Turner Entertainment Co. is an American multimedia company founded by Ted Turner on August 2, 1986. Purchased by Time Warner on October 10, 1996, as part of its acquisition of Turner Broadcasting System (TBS), the company was largely responsible for overseeing the TBS library for worldwide distribution. In recent years, this role has largely been limited to being the copyright holder, as it has become an in-name-only subsidiary of Warner Bros., which currently administers their library.

==History==
On March 25, 1986, Ted Turner and his Turner Broadcasting System purchased Metro-Goldwyn-Mayer (MGM) from Kirk Kerkorian for $1.5 billion, and renamed it MGM Entertainment Company, Inc. However, due to concerns in the financial community over the debt-load of his companies, on August 26, 1986, he was forced to sell the MGM name, all of United Artists, and the MGM Culver City studio lot back to Kerkorian for approximately $300 million after just five months of ownership. But in order to still pursue his plans to broadcast the MGM/UA assets as "originals" on his TBS and upcoming TNT channels, Turner struck a deal with Kerkorian: Turner kept the studio's film, television and cartoon library, as well as a small portion of the United Artists library, forming Turner Entertainment Company during the process of this exchange. The new company was headed up by Roger Mayer, who was a former executive of MGM, and formed a development division aimed at making movies and television shows. The library also included most of the pre-1950 Warner Bros. library (including all color Looney Tunes and Merrie Melodies cartoons released before August 1948), the Fleischer Studios/Famous Studios Popeye cartoons originally released by Paramount Pictures, the US/Canadian/Latin American/Australian distribution rights to the RKO Radio Pictures library (not including any films produced by Walt Disney and Samuel Goldwyn), and most of the Gilligan's Island television franchise (excluding the television movie sequels owned by other companies), all of which were owned by United Artists.

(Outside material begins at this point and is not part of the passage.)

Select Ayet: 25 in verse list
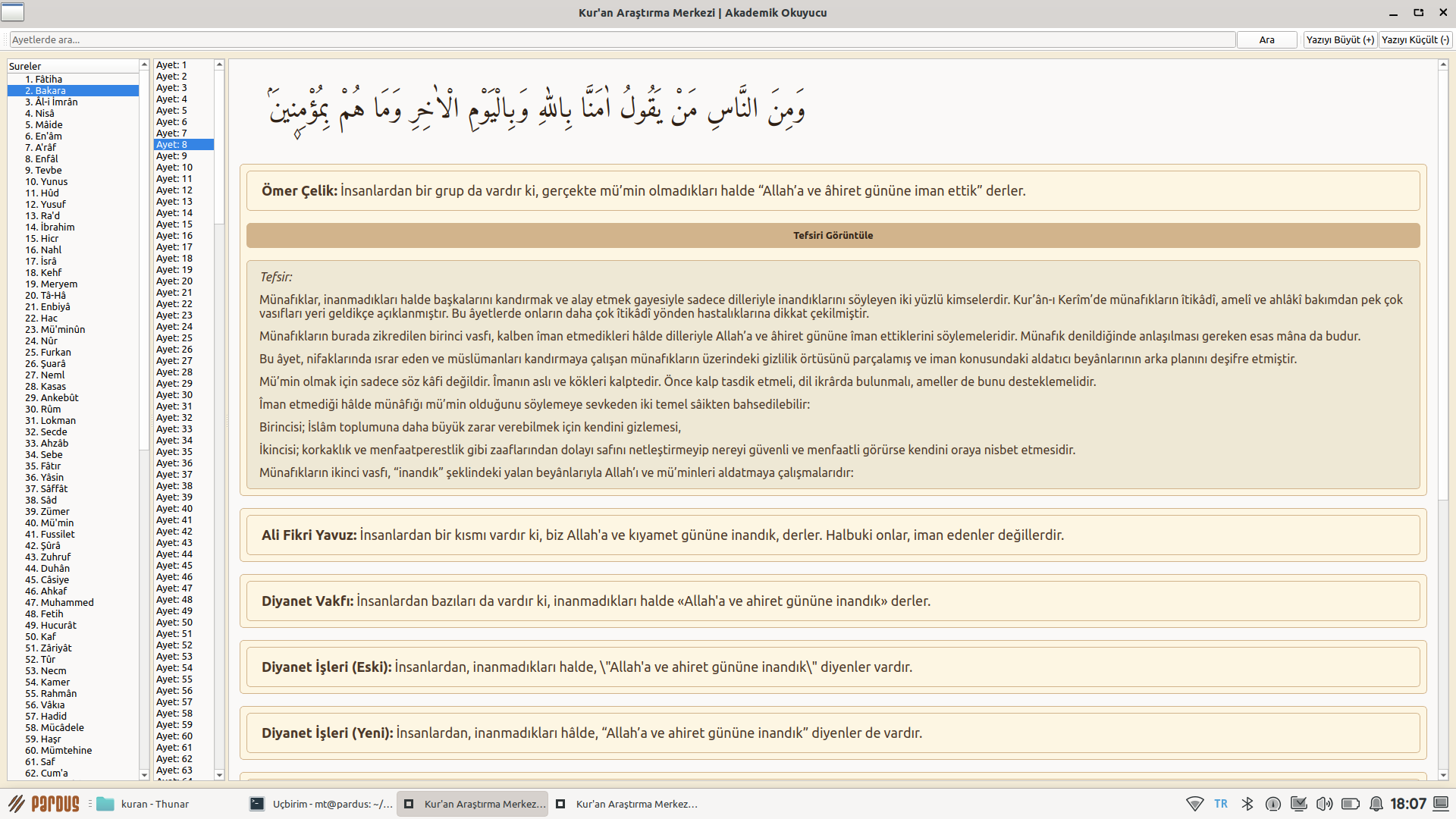Screen dimensions: 1456x819 (x=174, y=337)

In order to save funds, Turner instituted a policy that they would pass up on making sequels to properties now owned by Turner, in favor of colorization of old black-and-white movies. On December 2, 1987, Turner Entertainment had entered into an agreement with American Film Technologies (AFT) to computer-colorize three films from the MGM library that were originally in black-and-white: Boom Town, They Were Expendable and Catered Affair, with Turner having the option for AFT to colorize an additional 22 films, and a second option to do another 24 films by 1992. On December 10, 1987, Turner acquired the worldwide licensing rights to 800 of RKO's films from its then-parent company Wesray Capital Corporation.

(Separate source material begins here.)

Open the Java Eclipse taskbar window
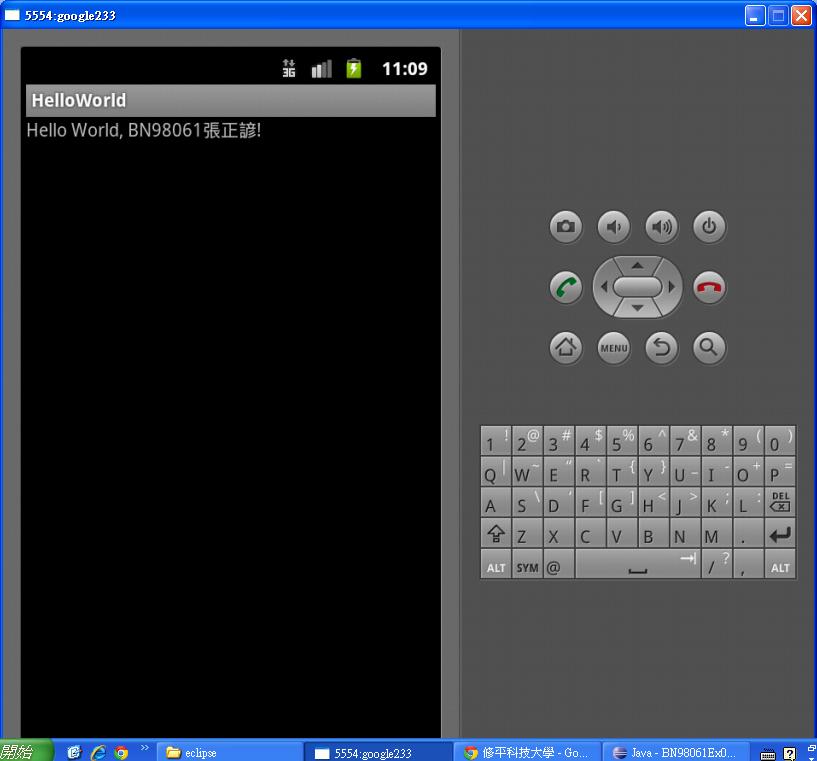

On October 3, 1988, Turner Broadcasting System launched the TNT network. This was followed by the April 14, 1994 launch of Turner Classic Movies, which was to air films from the Turner Entertainment libraries (among others), uncut and without commercial interruptions or colorization. In doing so, Turner played a major part in film preservation and restoration. By broadcasting such classic films as King Kong, The Wizard of Oz, Gone with the Wind, Citizen Kane, Casablanca, Meet Me in St. Louis, Singin' in the Rain and the original The Jazz Singer on numerous Turner-affiliated cable channels, as well as in showing them in revival movie houses and on home video worldwide, Turner introduced a new generation to these films.

On November 29, 1989, Turner made another attempt to buy MGM/UA, but the deal failed, and they formed Turner Pictures and Turner Pictures Worldwide instead.

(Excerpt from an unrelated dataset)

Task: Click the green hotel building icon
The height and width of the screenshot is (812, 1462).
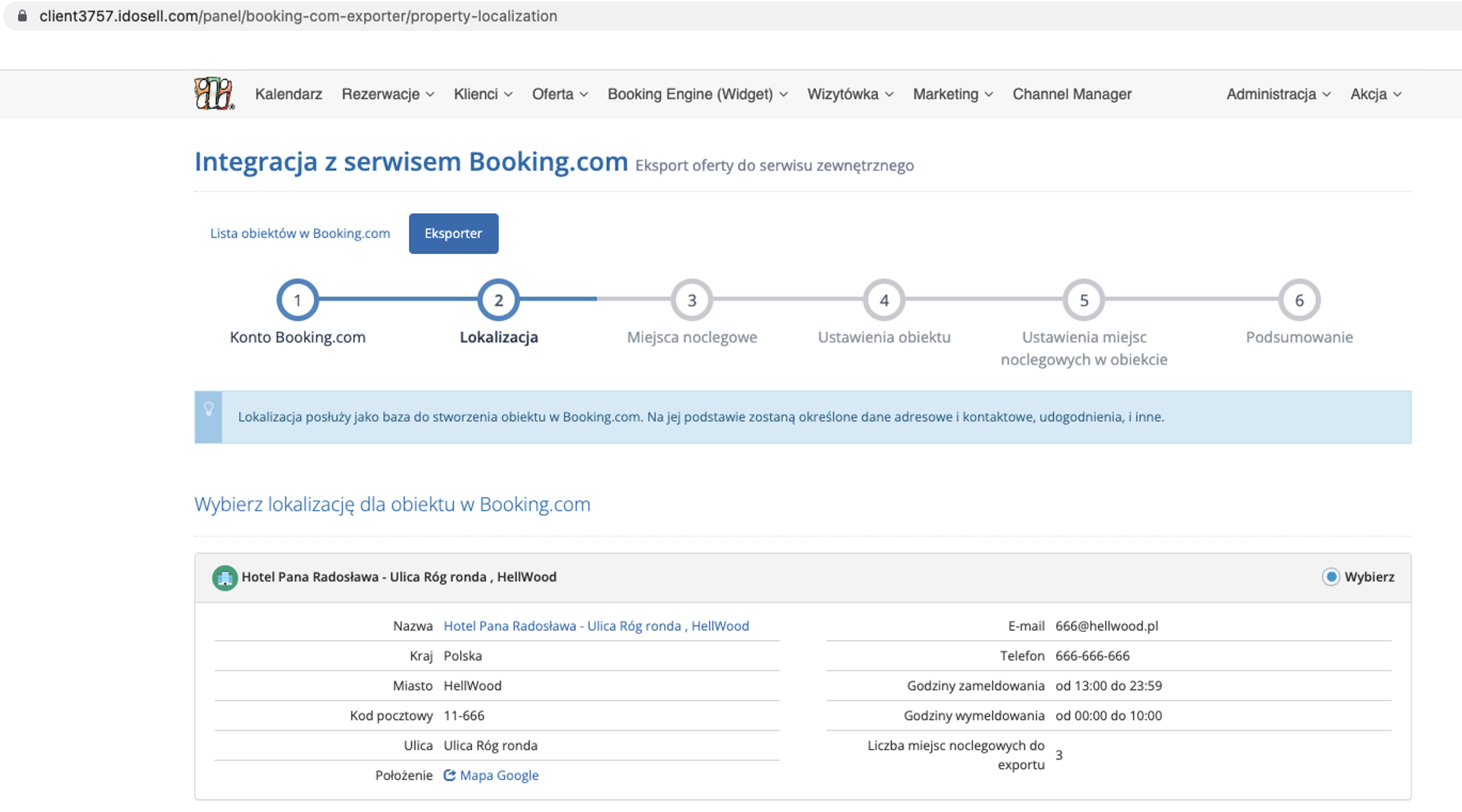Action: coord(225,578)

On October 29, 1991, Turner acquired Hanna-Barbera Productions and most of the pre-1991 Ruby-Spears Productions library from Great American Broadcasting for $320 million. Shortly after the acquisition, on October 1, 1992, Turner Broadcasting System launched Cartoon Network, and later Boomerang, to serve as the primary broadcaster of its vast animation library.

On August 17, 1993, Turner purchased Castle Rock Entertainment and New Line Cinema for over $650 million.

Turner Entertainment self-distributed much of its library for the first decade of its existence, but on October 10, 1996, Turner Broadcasting System merged with Time Warner, with the latter doing a large integration of its distribution functions into Warner Bros. As a result, Turner Entertainment is now an in-name-only subsidiary of Warner Bros., serving merely as a copyright holder for a portion of their library. Hanna-Barbera's current purpose as the in-name only unit of Warner Bros. Animation is to serve as the copyright holder for its creations such as The Flintstones, Scooby-Doo and Yogi Bear while Warner Bros. handles sales and merchandising.

==Divisions==

=== Turner Pictures ===

Turner Pictures was a film production company and distribution company founded by Ted Turner on November 29, 1989. As a production company, Turner Entertainment also created original in-house programming, such as documentaries about the films it owns, new animated material based on Tom & Jerry and other related cartoon properties, and once produced made-for-television films, miniseries, and theatrical films such as Gettysburg, Tom and Jerry: The Movie, Fallen, and The Pagemaster under the Turner Pictures banner. In 1995, the Turner Pictures production company developed a film slate. Turner also had an international distribution sales unit, accordingly named Turner Pictures Worldwide Distribution, Inc. Turner Pictures was folded into Warner Bros. Pictures on November 14, 1996, after the Turner-Time Warner merger, and currently holds the distribution rights to the films made by the production division. Time Warner transferred some of Turner's leftover projects like City of Angels and You've Got Mail into Warner Bros.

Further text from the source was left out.